> About this task: Below is a block of records; please copy all of them exactly.

> Record set:

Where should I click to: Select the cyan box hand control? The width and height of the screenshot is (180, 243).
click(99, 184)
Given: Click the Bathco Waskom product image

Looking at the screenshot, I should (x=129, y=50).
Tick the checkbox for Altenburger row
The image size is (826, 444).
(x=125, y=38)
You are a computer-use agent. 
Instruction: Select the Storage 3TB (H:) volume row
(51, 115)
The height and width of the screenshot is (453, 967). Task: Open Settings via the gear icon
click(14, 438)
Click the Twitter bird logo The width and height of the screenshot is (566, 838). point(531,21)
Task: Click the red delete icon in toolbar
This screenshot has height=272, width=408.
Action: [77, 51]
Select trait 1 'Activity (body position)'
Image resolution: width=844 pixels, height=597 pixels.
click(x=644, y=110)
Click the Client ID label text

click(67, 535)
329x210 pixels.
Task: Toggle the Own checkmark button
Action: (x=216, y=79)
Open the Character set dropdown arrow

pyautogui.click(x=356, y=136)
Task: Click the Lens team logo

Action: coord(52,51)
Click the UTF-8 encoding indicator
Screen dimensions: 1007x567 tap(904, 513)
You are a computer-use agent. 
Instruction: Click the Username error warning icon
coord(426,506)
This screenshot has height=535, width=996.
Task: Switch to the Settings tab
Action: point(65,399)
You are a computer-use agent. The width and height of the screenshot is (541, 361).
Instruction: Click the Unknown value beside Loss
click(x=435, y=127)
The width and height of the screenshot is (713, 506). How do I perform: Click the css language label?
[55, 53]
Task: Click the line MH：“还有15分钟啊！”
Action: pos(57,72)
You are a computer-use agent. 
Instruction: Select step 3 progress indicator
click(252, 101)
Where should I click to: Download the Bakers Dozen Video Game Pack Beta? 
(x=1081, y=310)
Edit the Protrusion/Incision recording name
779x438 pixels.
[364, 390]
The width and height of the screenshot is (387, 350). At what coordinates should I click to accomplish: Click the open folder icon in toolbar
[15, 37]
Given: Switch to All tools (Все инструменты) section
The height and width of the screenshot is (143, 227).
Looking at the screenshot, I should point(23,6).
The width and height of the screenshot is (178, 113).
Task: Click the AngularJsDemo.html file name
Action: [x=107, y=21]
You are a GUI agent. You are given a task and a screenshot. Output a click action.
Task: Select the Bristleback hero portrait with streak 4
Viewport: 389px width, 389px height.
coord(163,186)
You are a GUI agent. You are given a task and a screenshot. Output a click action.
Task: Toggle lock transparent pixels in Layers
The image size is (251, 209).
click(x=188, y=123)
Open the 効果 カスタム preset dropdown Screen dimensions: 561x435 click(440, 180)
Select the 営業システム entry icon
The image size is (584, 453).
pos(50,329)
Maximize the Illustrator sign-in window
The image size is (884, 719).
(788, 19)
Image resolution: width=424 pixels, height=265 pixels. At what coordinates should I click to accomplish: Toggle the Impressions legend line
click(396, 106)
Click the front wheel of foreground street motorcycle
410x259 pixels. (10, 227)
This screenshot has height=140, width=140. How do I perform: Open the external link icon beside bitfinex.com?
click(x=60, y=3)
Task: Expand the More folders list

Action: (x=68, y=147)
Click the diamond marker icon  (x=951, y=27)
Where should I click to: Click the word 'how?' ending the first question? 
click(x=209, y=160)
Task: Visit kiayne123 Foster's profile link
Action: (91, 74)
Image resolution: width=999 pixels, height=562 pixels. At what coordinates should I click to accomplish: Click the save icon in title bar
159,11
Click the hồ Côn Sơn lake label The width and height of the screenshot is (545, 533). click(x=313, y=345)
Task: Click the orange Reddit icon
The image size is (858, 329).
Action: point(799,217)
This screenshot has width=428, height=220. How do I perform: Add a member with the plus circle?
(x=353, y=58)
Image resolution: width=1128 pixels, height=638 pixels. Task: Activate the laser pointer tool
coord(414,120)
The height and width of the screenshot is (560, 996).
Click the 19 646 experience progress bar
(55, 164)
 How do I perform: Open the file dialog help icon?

> Exercise response:
Where should I click to: Select the cyan box hand control? The width and height of the screenshot is (180, 243).
click(99, 184)
Given: Click the Bathco Waskom product image

Looking at the screenshot, I should (x=129, y=50).
Tick the checkbox for Altenburger row
The image size is (826, 444).
(x=125, y=38)
You are a computer-use agent. 
Instruction: Select the Storage 3TB (H:) volume row
(51, 115)
The height and width of the screenshot is (453, 967). Task: Open Settings via the gear icon
click(14, 438)
Click the Twitter bird logo The width and height of the screenshot is (566, 838). point(531,21)
Task: Click the red delete icon in toolbar
This screenshot has height=272, width=408.
Action: [77, 51]
Select trait 1 'Activity (body position)'
Image resolution: width=844 pixels, height=597 pixels.
click(x=644, y=110)
Click the Client ID label text

click(67, 535)
329x210 pixels.
Task: Toggle the Own checkmark button
Action: (x=216, y=79)
Open the Character set dropdown arrow

pyautogui.click(x=356, y=136)
Task: Click the Lens team logo

Action: coord(52,51)
Click the UTF-8 encoding indicator
Screen dimensions: 1007x567 tap(904, 513)
You are a computer-use agent. 
Instruction: Click the Username error warning icon
coord(426,506)
This screenshot has height=535, width=996.
Task: Switch to the Settings tab
Action: point(65,399)
You are a computer-use agent. The width and height of the screenshot is (541, 361).
Instruction: Click the Unknown value beside Loss
click(x=435, y=127)
The width and height of the screenshot is (713, 506). How do I perform: Click the css language label?
[55, 53]
Task: Click the line MH：“还有15分钟啊！”
Action: pos(57,72)
You are a computer-use agent. 
Instruction: Select step 3 progress indicator
click(252, 101)
Where should I click to: Download the Bakers Dozen Video Game Pack Beta? 
(x=1081, y=310)
Edit the Protrusion/Incision recording name
779x438 pixels.
[364, 390]
The width and height of the screenshot is (387, 350). At what coordinates should I click to accomplish: Click the open folder icon in toolbar
[15, 37]
Given: Switch to All tools (Все инструменты) section
The height and width of the screenshot is (143, 227).
Looking at the screenshot, I should point(23,6).
The width and height of the screenshot is (178, 113).
Task: Click the AngularJsDemo.html file name
Action: [x=107, y=21]
You are a GUI agent. You are given a task and a screenshot. Output a click action.
Task: Select the Bristleback hero portrait with streak 4
Viewport: 389px width, 389px height.
coord(163,186)
You are a GUI agent. You are given a task and a screenshot. Output a click action.
Task: Toggle lock transparent pixels in Layers
The image size is (251, 209).
click(x=188, y=123)
Open the 効果 カスタム preset dropdown Screen dimensions: 561x435 click(440, 180)
Select the 営業システム entry icon
The image size is (584, 453).
pos(50,329)
Maximize the Illustrator sign-in window
The image size is (884, 719).
(788, 19)
Image resolution: width=424 pixels, height=265 pixels. At what coordinates should I click to accomplish: Toggle the Impressions legend line
click(396, 106)
Click the front wheel of foreground street motorcycle
410x259 pixels. (10, 227)
This screenshot has height=140, width=140. How do I perform: Open the external link icon beside bitfinex.com?
click(x=60, y=3)
Task: Expand the More folders list

Action: (x=68, y=147)
Click the diamond marker icon  (x=951, y=27)
Where should I click to: Click the word 'how?' ending the first question? 
click(x=209, y=160)
Task: Visit kiayne123 Foster's profile link
Action: (91, 74)
Image resolution: width=999 pixels, height=562 pixels. At what coordinates should I click to accomplish: Click the save icon in title bar
159,11
Click the hồ Côn Sơn lake label The width and height of the screenshot is (545, 533). click(x=313, y=345)
Task: Click the orange Reddit icon
The image size is (858, 329).
Action: point(799,217)
This screenshot has width=428, height=220. How do I perform: Add a member with the plus circle?
(x=353, y=58)
Image resolution: width=1128 pixels, height=638 pixels. Task: Activate the laser pointer tool
coord(414,120)
The height and width of the screenshot is (560, 996).
Click the 19 646 experience progress bar
(55, 164)
 How do I perform: Open the file dialog help icon?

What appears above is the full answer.